Fearing negative sanctions from drug officials, such as jail or revocation
of their licenses, doctors prescribe powerful analgesics less and less. The
result? In the words of Dr. Russell Portnoy of the Pain Center at Sloan
Kettering Memorial Hospital, "The undertreatment of pain in hospitals is
absolutely medieval."
The fear and idiocy that churns under the surface of this issue is best
seen in the recent flap about OxyContin, a synthetic opiate which debuted
in 1995 with the promise of effective pain relief for chronic sufferers.

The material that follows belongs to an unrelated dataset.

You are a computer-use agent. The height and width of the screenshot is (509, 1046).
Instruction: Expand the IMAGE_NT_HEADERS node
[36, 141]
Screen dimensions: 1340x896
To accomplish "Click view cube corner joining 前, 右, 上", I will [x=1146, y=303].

Like any psychoactive substance, of course, some people are bound to
experiment with its less-than-medicinal qualities, which in our present
political environment is completely inexcusable and requisite of swift
action to nip its use in the bud which, while apropos, is not intended as
a pun for medical-marijuana activists.
Fueled by abuse and scare stories, like that in a January 2001 issue of
Time magazine, media and law enforcement are bucking for recognition as the
latest incarnations of Eliot Ness. After publicly announcing a crackdown,
DEA is now setting its sights on "over-prescribing" physicians. As with any
painkiller, of course, dosing is relative to the pain, and since
nerve-endings tend to reside in the bodies of patients, not DEA rulebooks,
the definition of over-prescribing is more than subjective.

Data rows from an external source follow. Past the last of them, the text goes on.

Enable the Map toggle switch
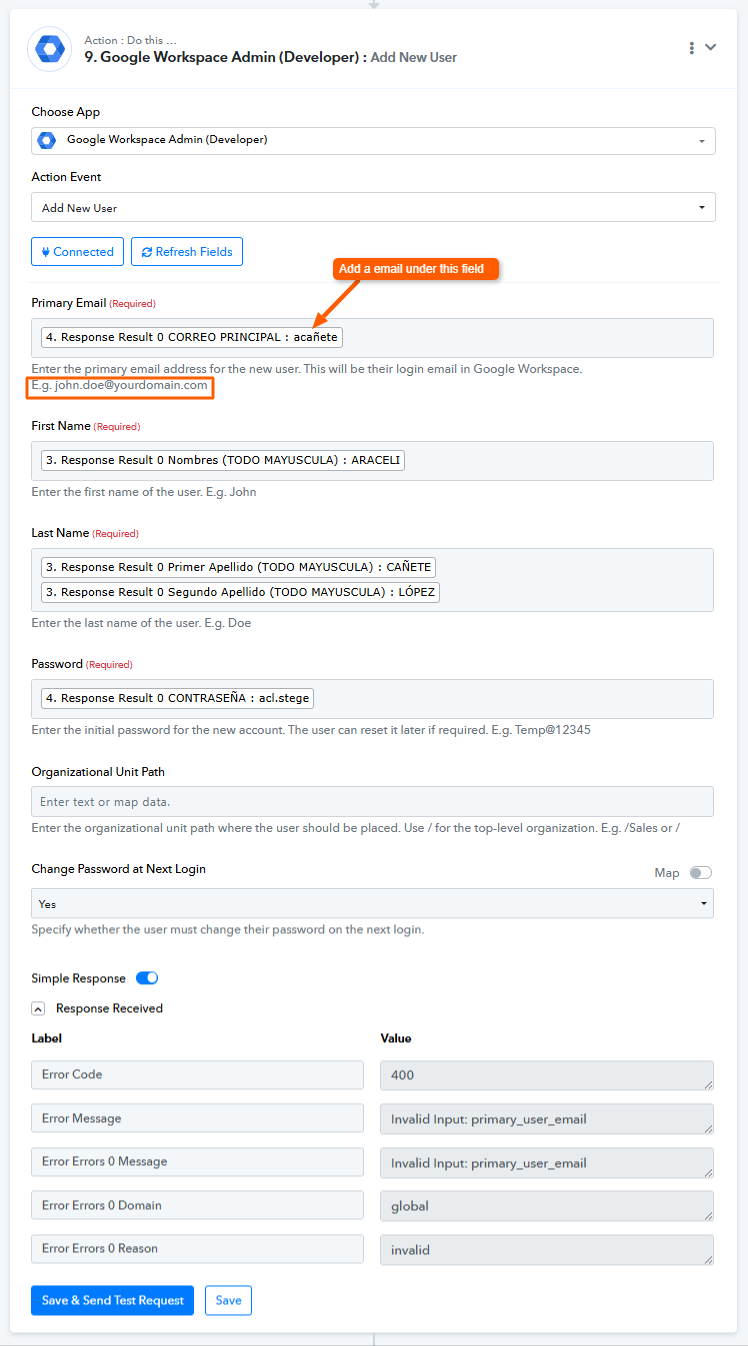The image size is (748, 1346). (701, 873)
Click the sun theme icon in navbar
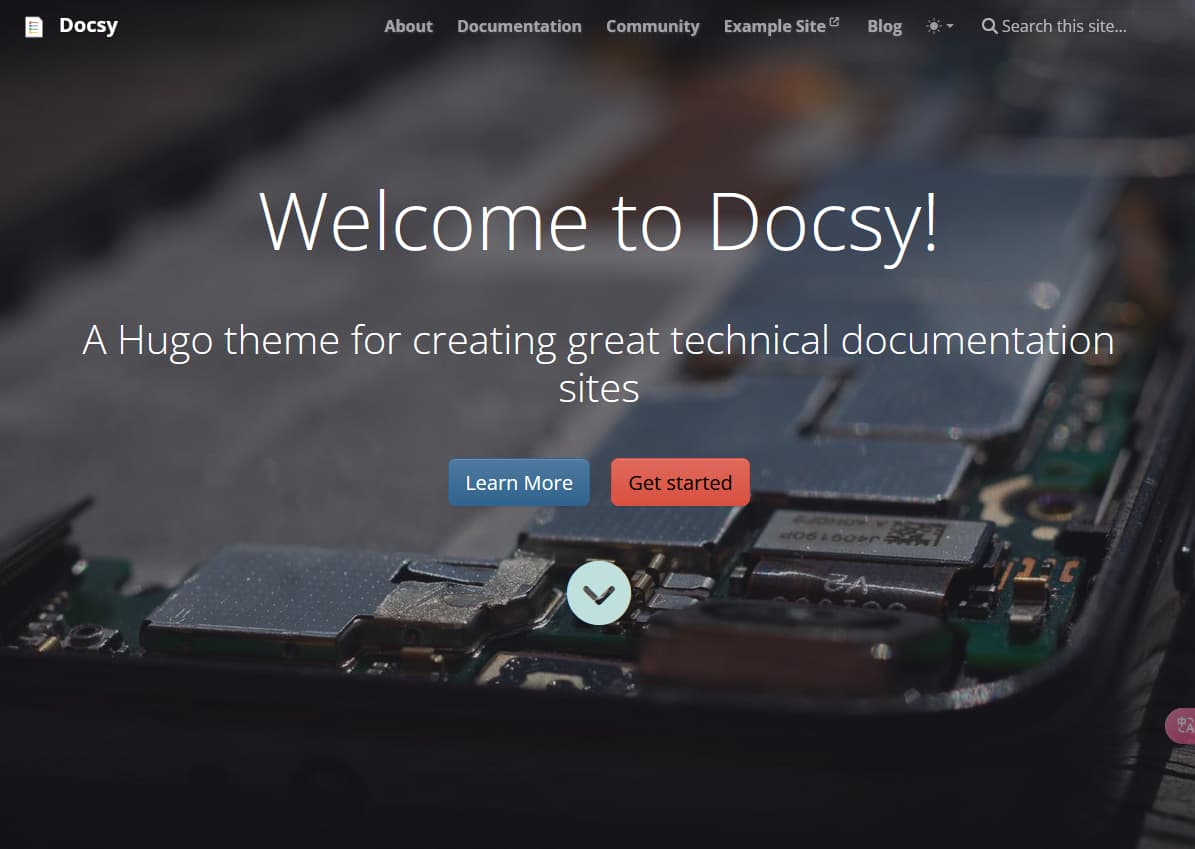1195x849 pixels. tap(932, 26)
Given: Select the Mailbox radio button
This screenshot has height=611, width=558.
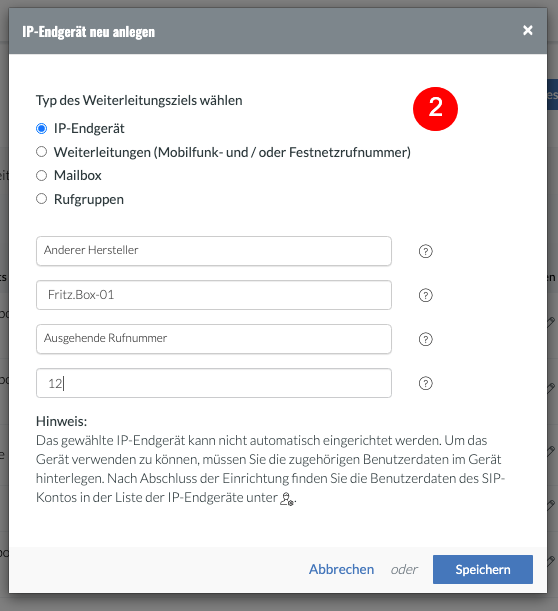Looking at the screenshot, I should [x=41, y=176].
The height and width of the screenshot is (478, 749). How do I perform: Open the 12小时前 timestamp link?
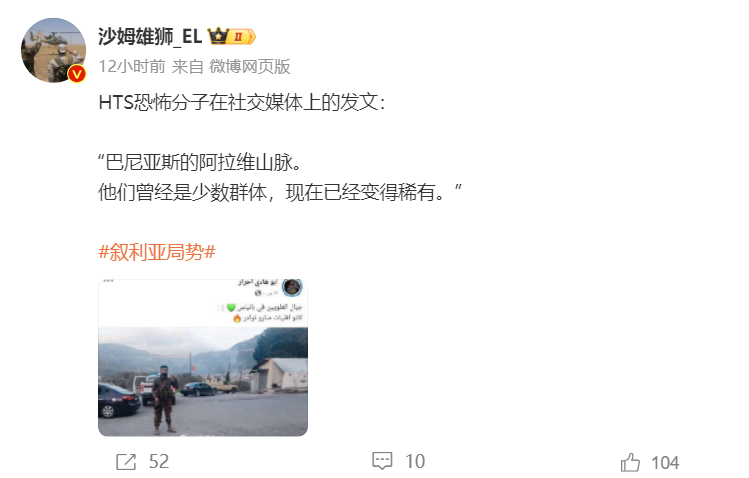click(x=132, y=66)
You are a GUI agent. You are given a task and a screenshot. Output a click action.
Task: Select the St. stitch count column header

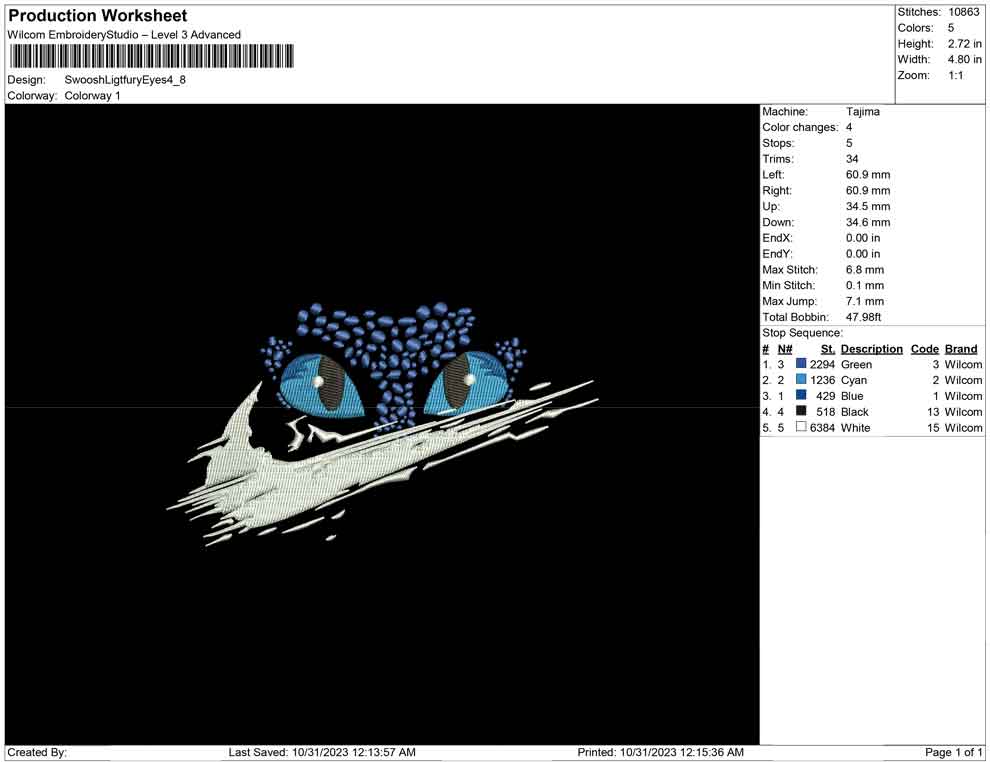[827, 349]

As Sandeep Kaushik recounts for a June 4 AlterNet article, "One doctor in
southern Virginia recently reported that 30 minutes after a visit from a
Purdue sales representative [the company which manufactures OxyContin],
local DEA agents descended on his office to question him about what the rep
had told him and whether he intended to prescribe the drug to any of his
patients."
Szasz says the necessary result of such politicking and busybody police
work from drug cops is the undermining of the doctor-patient relationship,
sharply criticizing any doctor who would "be seduced by economic and
political enticements into abandoning his role as healer and betraying his
ethical obligation to the patient (Primum non nocere! First of all, do no
harm!), and assuming instead the role of referee arbitrating the conflict
between the patient who wants a powerful analgesic and the state that wants
to withhold it from him."
As a healer, the doctor's role in many cases is to mitigate and reduce
pain. The drug laws prevent this by outright prohibition (heroin cannot be
used, despite its successful use in terminal cancer cases), overarching
regulation (limiting the use and amount of certain painkillers) or
in-your-face intimidation (prosecuting doctors who violate some fungible
and subjective standard of over-prescription or threatening to do so).
"Among the remedies which it has pleased the Almighty God to give to man to
relieve his sufferings," said Dr. Thomas Sydenham in 1680, "no is so
universal and so efficacious as opium."
Drug warriors apparently know better than God and doctors.